**TASK TO CARRY OUT:** From the entries below, retype only the lines from the one with "Select the IN units toggle" through the one with "Click the Roma club crest icon", exactly as written.

***** MATERIAL FOR THIS EXERCISE

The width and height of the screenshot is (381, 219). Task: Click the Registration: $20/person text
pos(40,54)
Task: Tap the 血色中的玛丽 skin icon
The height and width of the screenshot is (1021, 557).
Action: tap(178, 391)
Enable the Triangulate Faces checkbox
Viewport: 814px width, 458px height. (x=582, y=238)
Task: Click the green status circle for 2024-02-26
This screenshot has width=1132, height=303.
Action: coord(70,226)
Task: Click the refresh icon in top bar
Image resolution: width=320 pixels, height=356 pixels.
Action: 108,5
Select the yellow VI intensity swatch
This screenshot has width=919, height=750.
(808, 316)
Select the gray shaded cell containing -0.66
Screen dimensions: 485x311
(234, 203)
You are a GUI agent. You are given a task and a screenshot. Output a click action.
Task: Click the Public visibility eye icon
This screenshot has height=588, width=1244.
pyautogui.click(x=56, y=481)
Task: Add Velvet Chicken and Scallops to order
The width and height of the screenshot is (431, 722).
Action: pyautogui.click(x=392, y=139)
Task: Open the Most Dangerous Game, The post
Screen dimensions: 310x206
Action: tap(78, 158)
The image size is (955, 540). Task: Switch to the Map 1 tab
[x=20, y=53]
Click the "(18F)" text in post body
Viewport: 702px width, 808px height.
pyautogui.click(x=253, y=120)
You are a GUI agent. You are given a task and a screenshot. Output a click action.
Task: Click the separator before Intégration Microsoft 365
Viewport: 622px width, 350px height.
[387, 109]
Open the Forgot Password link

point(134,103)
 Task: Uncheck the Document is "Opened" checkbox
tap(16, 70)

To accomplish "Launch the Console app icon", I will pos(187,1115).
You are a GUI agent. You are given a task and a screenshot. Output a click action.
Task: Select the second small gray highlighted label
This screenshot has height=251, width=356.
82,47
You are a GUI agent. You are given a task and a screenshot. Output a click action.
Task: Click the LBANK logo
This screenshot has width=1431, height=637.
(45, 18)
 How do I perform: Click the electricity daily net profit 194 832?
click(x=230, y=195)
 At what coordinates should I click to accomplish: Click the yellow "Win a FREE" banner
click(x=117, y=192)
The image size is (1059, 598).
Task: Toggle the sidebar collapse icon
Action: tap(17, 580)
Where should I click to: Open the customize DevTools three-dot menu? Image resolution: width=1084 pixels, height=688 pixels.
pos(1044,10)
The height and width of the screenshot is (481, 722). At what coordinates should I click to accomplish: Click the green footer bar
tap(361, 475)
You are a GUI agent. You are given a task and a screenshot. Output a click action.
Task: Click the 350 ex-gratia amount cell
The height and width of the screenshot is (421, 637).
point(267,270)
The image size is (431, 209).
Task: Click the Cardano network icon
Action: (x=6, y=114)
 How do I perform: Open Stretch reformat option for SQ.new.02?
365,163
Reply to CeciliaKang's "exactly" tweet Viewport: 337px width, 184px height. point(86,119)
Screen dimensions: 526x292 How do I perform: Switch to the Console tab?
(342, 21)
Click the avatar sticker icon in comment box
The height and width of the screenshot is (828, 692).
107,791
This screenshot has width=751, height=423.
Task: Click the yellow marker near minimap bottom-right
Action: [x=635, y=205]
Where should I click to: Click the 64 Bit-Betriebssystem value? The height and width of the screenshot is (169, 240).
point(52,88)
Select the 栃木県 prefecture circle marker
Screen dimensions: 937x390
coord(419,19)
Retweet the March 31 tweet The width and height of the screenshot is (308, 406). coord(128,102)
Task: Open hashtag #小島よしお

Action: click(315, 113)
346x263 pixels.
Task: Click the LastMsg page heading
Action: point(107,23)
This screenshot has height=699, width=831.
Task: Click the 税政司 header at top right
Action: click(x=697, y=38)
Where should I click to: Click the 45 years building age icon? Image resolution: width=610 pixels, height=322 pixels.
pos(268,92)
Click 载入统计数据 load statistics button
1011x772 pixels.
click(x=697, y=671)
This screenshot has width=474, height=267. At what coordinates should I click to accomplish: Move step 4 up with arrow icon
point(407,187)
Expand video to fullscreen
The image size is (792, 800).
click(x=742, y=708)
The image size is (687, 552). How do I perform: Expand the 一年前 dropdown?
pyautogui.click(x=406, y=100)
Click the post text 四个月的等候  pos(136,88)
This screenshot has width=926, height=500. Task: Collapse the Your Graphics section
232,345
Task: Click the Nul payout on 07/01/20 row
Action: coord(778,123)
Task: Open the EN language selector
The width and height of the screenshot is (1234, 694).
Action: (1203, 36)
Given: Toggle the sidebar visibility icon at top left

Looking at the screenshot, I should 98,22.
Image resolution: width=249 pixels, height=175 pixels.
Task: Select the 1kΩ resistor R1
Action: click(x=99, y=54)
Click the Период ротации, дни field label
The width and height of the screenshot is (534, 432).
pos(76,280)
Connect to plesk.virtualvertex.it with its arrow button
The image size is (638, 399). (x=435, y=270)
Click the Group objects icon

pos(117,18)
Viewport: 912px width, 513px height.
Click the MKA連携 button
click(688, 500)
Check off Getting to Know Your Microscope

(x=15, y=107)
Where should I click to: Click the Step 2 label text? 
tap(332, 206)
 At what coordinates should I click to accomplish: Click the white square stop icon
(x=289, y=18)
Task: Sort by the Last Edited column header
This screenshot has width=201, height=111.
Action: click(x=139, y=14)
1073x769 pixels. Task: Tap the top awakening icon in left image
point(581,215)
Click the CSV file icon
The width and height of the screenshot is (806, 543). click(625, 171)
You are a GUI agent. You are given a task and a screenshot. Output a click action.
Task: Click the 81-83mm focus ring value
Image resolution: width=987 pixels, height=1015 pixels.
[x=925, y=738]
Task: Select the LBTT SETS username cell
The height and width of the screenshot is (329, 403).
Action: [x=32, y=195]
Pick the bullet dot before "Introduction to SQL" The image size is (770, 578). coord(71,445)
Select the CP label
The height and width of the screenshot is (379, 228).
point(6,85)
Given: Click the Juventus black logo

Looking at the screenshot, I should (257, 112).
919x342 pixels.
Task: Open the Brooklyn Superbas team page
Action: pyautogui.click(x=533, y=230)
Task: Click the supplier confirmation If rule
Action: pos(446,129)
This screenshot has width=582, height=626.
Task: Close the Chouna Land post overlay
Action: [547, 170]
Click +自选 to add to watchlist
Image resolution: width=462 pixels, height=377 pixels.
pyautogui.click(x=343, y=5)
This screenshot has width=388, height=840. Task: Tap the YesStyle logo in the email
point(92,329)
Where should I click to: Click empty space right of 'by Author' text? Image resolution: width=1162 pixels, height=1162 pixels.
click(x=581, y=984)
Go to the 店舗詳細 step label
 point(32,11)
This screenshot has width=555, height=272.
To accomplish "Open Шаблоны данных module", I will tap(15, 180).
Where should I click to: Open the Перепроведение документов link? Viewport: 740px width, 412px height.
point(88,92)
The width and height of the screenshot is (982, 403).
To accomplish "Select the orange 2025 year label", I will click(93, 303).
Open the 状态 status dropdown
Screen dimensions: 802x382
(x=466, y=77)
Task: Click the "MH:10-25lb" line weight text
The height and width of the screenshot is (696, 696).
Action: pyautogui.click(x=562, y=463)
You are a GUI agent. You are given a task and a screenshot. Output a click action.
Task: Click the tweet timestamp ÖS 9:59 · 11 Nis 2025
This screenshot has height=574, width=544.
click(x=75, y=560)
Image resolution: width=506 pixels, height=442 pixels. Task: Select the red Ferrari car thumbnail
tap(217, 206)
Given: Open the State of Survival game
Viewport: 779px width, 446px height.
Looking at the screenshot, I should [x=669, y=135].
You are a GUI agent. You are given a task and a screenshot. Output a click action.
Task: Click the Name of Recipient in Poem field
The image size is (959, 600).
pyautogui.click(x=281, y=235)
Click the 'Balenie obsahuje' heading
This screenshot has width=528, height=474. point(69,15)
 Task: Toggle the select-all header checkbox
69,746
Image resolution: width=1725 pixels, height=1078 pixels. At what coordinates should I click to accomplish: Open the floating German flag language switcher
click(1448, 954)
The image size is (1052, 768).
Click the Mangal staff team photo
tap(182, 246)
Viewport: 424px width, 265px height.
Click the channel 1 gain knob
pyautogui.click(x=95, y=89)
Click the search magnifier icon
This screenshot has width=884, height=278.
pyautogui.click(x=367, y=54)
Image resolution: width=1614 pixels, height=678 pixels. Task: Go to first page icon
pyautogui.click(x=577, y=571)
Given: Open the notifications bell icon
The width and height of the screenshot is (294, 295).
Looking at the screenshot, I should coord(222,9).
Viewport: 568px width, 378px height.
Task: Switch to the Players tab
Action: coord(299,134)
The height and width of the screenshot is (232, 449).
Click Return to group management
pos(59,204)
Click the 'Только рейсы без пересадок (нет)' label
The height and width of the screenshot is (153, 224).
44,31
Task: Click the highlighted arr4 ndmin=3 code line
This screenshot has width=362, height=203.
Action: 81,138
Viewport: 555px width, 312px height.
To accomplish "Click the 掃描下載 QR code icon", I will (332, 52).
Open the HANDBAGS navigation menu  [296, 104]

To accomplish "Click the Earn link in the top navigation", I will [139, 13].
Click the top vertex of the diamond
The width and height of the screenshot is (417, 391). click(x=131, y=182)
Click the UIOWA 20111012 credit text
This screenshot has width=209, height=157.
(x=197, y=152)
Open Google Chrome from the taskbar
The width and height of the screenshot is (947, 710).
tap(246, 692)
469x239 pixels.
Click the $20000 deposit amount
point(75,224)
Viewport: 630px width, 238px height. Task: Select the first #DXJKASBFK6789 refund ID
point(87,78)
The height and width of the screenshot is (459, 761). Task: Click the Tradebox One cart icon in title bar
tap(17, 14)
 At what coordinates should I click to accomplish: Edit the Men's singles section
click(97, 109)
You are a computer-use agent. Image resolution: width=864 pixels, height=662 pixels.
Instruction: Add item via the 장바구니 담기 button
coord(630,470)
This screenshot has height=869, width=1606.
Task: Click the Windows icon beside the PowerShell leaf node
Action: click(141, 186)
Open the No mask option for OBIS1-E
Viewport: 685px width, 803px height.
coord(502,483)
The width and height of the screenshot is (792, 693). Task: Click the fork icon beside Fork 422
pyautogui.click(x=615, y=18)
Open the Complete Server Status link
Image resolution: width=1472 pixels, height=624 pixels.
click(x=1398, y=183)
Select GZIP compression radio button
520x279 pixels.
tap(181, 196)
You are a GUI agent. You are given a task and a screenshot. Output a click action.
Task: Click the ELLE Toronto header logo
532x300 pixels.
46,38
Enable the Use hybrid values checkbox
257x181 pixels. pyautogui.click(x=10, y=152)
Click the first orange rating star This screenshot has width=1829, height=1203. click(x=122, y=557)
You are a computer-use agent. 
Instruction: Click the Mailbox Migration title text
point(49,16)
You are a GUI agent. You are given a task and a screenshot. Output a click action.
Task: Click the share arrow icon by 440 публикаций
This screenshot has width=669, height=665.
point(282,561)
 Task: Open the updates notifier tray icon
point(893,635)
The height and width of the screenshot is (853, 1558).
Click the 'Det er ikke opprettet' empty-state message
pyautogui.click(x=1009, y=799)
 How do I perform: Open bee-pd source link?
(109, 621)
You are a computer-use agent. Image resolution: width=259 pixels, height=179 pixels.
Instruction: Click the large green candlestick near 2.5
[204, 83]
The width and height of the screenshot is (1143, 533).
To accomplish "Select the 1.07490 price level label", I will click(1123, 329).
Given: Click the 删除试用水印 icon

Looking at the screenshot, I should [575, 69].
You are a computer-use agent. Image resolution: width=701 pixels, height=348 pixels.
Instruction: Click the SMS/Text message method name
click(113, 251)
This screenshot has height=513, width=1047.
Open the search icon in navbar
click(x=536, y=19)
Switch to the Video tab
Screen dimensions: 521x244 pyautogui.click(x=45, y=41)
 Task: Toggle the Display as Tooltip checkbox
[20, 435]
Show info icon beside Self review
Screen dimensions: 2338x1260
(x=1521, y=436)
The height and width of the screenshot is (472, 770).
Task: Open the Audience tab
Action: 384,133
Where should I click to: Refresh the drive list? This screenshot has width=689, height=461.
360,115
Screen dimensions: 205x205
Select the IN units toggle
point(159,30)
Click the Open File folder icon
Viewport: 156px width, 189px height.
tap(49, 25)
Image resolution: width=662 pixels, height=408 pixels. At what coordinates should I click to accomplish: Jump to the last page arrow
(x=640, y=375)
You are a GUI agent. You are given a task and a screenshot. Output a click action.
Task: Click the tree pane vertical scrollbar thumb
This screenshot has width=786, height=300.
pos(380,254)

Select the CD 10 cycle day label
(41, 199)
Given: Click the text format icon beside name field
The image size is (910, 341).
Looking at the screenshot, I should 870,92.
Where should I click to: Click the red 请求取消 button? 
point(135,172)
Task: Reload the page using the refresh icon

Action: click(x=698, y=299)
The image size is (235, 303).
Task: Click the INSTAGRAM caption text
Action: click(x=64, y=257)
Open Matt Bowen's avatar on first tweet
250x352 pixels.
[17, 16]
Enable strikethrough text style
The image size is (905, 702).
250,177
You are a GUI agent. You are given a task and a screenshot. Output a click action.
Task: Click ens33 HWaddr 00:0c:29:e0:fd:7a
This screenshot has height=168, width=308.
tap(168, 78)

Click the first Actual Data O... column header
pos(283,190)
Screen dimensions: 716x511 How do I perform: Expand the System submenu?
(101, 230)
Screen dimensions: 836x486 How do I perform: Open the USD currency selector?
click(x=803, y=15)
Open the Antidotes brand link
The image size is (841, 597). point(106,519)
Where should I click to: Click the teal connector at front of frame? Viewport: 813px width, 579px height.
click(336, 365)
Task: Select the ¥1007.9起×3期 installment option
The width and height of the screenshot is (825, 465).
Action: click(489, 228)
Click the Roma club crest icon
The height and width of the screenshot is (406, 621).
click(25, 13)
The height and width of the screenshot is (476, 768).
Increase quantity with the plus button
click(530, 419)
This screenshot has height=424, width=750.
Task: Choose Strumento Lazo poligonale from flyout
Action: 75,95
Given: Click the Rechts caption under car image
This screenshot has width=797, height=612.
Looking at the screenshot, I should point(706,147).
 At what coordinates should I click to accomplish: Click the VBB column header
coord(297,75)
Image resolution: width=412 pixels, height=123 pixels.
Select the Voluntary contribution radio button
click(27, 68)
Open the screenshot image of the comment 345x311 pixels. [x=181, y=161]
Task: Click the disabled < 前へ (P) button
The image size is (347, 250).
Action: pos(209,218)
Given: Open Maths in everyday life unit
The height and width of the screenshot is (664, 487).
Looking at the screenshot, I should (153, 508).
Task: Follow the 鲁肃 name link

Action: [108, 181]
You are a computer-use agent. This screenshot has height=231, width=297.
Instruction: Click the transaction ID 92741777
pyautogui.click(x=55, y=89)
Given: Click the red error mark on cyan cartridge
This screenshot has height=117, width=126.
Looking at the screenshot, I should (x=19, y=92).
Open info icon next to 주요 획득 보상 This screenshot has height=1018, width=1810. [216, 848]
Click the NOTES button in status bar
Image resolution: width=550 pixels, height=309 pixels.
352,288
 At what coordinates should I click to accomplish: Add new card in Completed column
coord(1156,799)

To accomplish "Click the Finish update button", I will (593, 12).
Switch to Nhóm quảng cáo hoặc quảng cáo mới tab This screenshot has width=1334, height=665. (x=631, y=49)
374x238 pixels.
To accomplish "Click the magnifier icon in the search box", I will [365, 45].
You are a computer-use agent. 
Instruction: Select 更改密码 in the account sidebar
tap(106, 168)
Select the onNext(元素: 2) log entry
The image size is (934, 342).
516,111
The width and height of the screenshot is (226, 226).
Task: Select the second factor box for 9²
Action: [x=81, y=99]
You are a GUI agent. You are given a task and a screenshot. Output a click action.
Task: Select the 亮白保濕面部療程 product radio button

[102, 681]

**********

**TASK OUTPUT:**
Select the IN units toggle
point(159,30)
Click the Open File folder icon
Viewport: 156px width, 189px height.
tap(49, 25)
Image resolution: width=662 pixels, height=408 pixels. At what coordinates should I click to accomplish: Jump to the last page arrow
(x=640, y=375)
You are a GUI agent. You are given a task and a screenshot. Output a click action.
Task: Click the tree pane vertical scrollbar thumb
This screenshot has width=786, height=300.
pos(380,254)

Select the CD 10 cycle day label
(41, 199)
Given: Click the text format icon beside name field
The image size is (910, 341).
Looking at the screenshot, I should 870,92.
Where should I click to: Click the red 请求取消 button? 
point(135,172)
Task: Reload the page using the refresh icon

Action: click(x=698, y=299)
The image size is (235, 303).
Task: Click the INSTAGRAM caption text
Action: click(x=64, y=257)
Open Matt Bowen's avatar on first tweet
250x352 pixels.
[17, 16]
Enable strikethrough text style
The image size is (905, 702).
250,177
You are a GUI agent. You are given a task and a screenshot. Output a click action.
Task: Click ens33 HWaddr 00:0c:29:e0:fd:7a
This screenshot has height=168, width=308.
tap(168, 78)

Click the first Actual Data O... column header
pos(283,190)
Screen dimensions: 716x511 How do I perform: Expand the System submenu?
(101, 230)
Screen dimensions: 836x486 How do I perform: Open the USD currency selector?
click(x=803, y=15)
Open the Antidotes brand link
The image size is (841, 597). point(106,519)
Where should I click to: Click the teal connector at front of frame? Viewport: 813px width, 579px height.
click(336, 365)
Task: Select the ¥1007.9起×3期 installment option
The width and height of the screenshot is (825, 465).
Action: click(489, 228)
Click the Roma club crest icon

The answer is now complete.